What to work on: Return every line below that contains the string "checkbox", matching case exactly.

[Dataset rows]
-------
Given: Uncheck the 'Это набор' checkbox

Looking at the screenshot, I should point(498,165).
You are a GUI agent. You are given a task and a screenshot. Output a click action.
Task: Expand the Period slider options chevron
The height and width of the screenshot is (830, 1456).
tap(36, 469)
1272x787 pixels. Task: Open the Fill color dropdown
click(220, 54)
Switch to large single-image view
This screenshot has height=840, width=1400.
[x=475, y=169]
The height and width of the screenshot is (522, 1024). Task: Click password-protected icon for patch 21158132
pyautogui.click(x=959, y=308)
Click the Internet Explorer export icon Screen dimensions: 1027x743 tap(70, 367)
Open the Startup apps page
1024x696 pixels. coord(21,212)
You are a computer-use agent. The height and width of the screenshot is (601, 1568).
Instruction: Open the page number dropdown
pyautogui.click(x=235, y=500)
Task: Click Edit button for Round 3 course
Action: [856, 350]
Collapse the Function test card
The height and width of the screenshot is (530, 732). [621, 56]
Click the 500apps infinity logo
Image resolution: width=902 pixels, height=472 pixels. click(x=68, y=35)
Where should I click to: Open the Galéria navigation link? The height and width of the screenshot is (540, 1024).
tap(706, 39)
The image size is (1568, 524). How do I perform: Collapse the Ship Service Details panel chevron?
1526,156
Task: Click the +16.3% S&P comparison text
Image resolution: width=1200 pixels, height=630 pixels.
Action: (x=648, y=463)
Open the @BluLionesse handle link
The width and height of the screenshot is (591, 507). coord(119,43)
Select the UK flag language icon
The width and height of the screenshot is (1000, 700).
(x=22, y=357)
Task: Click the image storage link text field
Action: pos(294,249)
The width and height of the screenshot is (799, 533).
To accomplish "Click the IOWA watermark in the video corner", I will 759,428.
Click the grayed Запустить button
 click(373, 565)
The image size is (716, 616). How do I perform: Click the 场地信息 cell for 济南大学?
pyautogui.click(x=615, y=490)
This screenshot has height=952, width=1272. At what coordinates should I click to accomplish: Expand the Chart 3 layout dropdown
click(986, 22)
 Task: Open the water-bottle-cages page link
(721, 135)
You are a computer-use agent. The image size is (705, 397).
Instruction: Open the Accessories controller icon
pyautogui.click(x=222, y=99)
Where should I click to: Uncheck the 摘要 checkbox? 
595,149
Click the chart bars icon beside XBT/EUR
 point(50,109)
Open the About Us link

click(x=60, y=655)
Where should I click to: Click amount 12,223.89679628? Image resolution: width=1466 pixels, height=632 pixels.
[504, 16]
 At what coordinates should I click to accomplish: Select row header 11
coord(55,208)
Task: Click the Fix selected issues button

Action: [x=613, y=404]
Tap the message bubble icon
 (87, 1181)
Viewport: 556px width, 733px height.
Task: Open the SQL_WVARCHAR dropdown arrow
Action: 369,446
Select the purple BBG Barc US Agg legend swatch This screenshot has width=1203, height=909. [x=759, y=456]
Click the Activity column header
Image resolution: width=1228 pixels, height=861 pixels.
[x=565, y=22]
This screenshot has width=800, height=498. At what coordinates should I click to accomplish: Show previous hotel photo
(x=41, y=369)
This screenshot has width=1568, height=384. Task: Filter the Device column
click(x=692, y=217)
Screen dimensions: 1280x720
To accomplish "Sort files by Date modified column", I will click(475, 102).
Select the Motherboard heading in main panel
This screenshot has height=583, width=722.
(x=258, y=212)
-------
Full response:
Given: Uncheck the 'Это набор' checkbox
Where should I click to: Uncheck the 摘要 checkbox? 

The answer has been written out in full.